Diving into the details on Obama’s response shows partial truths in a couple of areas.

$4 Billion to HBCUs

Obama was telling the truth when he said that the federal government has given more than $4 billion to HBCUs since taking office. But what he didn’t say is that the term “given” is used in a very loose, almost-bordering-manipulative way.

According to the most recent report produced by the White House Initiative on Historically Black Colleges, the federal government has “given” an average of $4.6 billion to HBCUs in the form of research grants and contracts, and federal student aid awarded to individuals who attend HBCUs. This accounts for about three percent of the total amount of federal funds given to all colleges and universities eligible to receive federal funding.
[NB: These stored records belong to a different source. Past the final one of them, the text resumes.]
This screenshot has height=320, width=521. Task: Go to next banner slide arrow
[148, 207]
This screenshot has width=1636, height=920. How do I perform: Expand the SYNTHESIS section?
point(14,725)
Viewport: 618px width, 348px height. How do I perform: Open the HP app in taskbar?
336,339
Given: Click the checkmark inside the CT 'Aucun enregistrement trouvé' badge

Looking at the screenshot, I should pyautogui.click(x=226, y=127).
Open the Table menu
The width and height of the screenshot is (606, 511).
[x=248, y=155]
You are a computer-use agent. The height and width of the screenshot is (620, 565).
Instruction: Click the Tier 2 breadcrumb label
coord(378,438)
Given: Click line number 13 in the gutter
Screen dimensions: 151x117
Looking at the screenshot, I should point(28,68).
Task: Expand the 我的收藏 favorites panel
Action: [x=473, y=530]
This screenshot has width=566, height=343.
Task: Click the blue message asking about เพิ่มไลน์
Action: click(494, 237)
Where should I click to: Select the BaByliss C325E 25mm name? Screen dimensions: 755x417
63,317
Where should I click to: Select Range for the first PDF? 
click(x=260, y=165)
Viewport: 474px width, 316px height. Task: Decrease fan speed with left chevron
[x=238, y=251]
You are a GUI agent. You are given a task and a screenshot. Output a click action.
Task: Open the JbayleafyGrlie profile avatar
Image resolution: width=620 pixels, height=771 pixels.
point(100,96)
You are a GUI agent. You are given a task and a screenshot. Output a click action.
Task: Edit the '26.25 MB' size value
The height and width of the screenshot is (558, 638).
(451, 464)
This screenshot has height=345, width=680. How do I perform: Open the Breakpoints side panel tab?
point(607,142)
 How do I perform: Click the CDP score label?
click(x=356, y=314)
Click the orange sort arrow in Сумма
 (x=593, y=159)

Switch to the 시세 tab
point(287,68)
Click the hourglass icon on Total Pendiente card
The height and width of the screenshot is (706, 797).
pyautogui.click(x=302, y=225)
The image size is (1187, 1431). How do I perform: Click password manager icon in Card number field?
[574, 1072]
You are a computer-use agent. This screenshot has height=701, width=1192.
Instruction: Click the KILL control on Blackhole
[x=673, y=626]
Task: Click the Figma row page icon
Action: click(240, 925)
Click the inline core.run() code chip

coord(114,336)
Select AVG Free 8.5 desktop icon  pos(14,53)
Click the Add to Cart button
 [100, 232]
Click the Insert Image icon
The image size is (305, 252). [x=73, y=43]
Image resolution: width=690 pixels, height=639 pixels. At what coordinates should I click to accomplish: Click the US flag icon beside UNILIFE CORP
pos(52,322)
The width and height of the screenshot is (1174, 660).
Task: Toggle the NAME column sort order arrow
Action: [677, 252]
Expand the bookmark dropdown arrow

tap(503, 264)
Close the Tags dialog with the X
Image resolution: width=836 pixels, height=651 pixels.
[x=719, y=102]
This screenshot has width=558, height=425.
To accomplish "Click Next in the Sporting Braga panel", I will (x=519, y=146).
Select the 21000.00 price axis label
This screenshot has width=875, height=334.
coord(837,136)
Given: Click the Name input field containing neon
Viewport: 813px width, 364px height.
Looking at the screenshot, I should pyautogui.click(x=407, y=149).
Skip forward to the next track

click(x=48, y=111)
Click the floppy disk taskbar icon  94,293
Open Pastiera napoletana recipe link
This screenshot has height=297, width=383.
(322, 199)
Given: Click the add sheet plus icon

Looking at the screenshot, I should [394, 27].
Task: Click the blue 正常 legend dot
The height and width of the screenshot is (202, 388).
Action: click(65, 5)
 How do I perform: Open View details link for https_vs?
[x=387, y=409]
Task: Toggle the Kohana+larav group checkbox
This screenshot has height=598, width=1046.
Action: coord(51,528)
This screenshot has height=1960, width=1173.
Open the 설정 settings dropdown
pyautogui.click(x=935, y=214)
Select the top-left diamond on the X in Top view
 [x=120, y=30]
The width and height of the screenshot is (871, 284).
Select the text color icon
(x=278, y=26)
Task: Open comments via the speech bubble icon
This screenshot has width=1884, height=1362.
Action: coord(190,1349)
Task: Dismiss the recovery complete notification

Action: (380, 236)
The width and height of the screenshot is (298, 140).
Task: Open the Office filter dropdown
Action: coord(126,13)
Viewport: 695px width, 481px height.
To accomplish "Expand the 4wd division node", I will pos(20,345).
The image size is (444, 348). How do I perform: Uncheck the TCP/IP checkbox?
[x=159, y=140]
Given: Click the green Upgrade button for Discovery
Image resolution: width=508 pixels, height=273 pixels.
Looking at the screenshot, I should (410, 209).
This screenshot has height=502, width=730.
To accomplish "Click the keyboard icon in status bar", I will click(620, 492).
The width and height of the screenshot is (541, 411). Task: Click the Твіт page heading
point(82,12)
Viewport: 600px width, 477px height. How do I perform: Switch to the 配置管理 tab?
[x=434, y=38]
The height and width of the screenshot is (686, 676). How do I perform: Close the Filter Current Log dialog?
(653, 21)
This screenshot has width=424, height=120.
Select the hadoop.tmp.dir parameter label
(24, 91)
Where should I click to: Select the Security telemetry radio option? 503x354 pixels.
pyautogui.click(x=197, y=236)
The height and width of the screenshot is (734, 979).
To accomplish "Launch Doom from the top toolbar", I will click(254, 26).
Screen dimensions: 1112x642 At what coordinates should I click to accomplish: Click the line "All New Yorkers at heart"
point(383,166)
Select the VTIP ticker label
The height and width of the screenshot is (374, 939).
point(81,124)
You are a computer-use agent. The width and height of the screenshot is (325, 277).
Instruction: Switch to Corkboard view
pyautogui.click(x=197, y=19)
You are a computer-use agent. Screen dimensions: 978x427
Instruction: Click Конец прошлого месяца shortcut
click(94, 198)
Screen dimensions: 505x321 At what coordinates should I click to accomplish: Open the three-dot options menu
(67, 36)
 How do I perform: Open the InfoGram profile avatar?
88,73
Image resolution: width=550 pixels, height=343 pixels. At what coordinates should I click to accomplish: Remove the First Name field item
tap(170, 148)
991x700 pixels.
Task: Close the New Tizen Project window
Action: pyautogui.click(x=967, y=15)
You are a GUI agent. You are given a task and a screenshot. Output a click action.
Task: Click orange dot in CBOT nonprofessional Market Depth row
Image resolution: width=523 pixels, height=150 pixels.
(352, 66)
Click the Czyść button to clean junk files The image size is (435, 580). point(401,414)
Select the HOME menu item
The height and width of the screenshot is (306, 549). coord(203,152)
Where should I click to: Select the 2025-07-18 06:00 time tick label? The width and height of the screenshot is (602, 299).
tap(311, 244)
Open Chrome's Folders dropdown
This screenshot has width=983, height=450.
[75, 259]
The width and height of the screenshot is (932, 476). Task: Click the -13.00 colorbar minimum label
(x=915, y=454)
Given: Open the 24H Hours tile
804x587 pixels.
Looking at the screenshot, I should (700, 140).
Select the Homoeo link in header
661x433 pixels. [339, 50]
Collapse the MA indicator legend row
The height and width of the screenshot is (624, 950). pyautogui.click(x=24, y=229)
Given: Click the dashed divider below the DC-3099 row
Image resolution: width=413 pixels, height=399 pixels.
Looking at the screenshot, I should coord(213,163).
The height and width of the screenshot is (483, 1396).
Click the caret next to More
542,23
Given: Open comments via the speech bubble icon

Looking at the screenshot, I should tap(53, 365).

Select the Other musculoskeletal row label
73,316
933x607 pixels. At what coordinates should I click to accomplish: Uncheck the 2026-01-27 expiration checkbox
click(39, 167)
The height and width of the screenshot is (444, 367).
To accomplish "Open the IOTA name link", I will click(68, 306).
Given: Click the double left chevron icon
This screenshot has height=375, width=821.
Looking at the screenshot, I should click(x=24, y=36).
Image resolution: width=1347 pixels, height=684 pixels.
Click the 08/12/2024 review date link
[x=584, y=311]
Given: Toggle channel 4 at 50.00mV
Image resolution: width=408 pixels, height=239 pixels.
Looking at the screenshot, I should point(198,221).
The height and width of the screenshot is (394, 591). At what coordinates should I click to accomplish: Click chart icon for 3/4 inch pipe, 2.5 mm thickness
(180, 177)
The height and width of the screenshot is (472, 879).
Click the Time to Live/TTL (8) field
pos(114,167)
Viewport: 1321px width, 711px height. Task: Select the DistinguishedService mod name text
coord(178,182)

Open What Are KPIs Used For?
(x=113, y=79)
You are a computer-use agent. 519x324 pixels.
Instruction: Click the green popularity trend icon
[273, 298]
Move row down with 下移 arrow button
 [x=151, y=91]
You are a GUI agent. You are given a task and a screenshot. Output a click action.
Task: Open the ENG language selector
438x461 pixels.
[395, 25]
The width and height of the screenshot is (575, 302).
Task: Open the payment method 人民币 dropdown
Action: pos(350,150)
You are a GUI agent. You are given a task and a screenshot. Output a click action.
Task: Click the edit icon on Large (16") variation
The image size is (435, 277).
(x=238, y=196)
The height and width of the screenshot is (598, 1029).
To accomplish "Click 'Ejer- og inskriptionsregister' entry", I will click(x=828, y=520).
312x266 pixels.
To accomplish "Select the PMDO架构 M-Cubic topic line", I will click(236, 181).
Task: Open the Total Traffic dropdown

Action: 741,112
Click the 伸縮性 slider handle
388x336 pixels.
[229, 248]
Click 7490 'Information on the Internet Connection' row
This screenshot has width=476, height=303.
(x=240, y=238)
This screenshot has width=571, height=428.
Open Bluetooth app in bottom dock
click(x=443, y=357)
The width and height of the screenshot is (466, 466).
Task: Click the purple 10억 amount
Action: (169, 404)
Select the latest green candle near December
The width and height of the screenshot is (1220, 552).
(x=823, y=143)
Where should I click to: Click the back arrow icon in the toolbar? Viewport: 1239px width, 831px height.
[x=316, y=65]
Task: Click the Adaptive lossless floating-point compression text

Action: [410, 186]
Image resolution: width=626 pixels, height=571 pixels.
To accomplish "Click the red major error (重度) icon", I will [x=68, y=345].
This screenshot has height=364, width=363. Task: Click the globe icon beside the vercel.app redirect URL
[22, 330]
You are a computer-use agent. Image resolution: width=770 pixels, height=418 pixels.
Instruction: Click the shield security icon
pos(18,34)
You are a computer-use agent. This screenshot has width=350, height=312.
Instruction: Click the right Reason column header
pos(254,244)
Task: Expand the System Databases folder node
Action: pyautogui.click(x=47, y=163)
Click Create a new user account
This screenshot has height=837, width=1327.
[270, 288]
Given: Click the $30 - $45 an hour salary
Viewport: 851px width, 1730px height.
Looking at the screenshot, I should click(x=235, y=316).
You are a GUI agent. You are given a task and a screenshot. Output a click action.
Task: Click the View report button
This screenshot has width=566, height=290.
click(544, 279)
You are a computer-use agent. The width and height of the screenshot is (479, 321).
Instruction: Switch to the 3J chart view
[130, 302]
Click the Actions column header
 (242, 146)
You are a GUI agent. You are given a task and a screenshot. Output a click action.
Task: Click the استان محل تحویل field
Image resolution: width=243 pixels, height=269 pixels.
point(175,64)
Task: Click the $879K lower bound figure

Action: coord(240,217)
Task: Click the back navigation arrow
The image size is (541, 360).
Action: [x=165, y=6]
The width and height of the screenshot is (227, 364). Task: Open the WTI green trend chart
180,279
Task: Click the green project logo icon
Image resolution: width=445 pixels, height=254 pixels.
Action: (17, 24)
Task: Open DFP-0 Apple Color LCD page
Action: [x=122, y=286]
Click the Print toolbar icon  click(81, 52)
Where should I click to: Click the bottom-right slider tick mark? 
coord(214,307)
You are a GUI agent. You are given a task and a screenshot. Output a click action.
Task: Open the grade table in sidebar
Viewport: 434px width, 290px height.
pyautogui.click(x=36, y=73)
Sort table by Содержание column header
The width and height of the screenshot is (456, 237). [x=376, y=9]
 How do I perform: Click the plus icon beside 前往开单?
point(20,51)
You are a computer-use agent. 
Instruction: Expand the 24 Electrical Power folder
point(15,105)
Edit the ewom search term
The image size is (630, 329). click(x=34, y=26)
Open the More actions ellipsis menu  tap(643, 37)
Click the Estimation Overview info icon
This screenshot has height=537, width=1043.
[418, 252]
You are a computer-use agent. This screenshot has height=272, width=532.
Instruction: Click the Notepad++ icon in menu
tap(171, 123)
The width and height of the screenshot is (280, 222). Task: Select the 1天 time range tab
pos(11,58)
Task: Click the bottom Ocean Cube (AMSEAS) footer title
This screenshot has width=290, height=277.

But what the president declined to say is that federal funds given to schools aren’t always just that. Loans that students are required to pay back to the federal government, with interest, aren’t direct support to institutions; they are funds paid to schools on behalf of students. When students transfer, those loans go with them to the next institution. Much in the same way a bank doesn’t “give” a residential home or small business loan and call it support for a real estate developer or a corporate franchising arm, the federal government is technically giving schools money, but not to expand them — it is lending towards the purchase of a college education.

The feds played loose with words like these for years. But recent coverage of black colleges has helped to reform a more accurate depiction of federal support to HBCUs, as the same report shows how much money really goes to institutions minus student loan dollars.

See how magically, and dramatically, the numbers change? And when you break down further how federal money actually supports HBCUs:

Note the key areas which actually help to develop campuses: Research and Development, Direct Institutional Subsidies, Facilities and Equipment, Economic Development. That total? $415,138,543.

About 10 percent of federal money not going directly to students to pay for college, helped to increase HBCU capacity.

Parent PLUS Loan

Obama told the audience that the Parent PLUS loan was revised in order to protect families from taking out loans that, without students graduating, left them with crushing debt and higher instances of loan default. That is true.

But what was left out was the notion that the Department changed the program without adequately alerting institutions or families, which resulted in dramatic consequences for families around the country. From US News and World Report:

In a report released Wednesday by the New America Foundation, policy analyst Rachel Fishman breaks down the effect the October 2011 change had on different Parent PLUS loan recipients, as well as on colleges and universities. Overall, Fishman found the department approved more than 200,000 fewer recipients in 2013 than it did in 2011.

The change came when the department tightened its requirement for credit check criteria. Before 2011, parents typically were approved if they didn’t have an adverse credit history — meaning no delinquencies of more than 90 days and no foreclosures, bankruptcies or defaults. But the department expanded its definition of what was more than 90 days delinquent to include debts that had been charged off or sent to collections.

The report continues:

“Morehouse (College), for example, was suddenly thrown into a financial crisis in 2012 after the PLUS credit changes,” the report says. “Many freshmen who had paid their deposits suddenly could not afford Morehouse.”

And because students suddenly couldn’t afford those colleges, many schools saw drastic enrollment declines. Between 2011 and 2013, there were 54 percent fewer PLUS loan recipients at for-profit colleges and 45 percent fewer at HBCUs.

In 2013, former Secretary of Education Arne Duncan appeared at the annual HBCU Week conference sponsored by the White House Initiative on HBCUs, and apologized for policy change that forced an average of 97 students per HBCU to temporarily or permanently withdraw from school, and cost black colleges more than $150 million in tuition revenue. From the Washington Post:

“Our department is required to carry out the law as it was designed to protect parents and taxpayers against unaffordable loans,” Duncan said in a speech Thursday in Washington to a gathering of leaders of historically black colleges and universities, known as HBCUs. “But we could have and should have handled the process better. Communications internally and externally was poor, and I apologize for that and for the real impact it has had.”

Duncan added: “I have talked with many of the people here in this room about the PLUS loan challenge. It has been hard, it has been frustrating, and I know some of you are angry.”

Those are things President Obama left out of the remarks yesterday. He made great comments about the divestment of states from higher education, and specifically HBCUs. North Carolina and Louisiana are among the nation’s worst offenders.

He didn’t lie, but in his final months as the nation’s first black president, he’s still very comfortable with playing the 50 on HBCUs.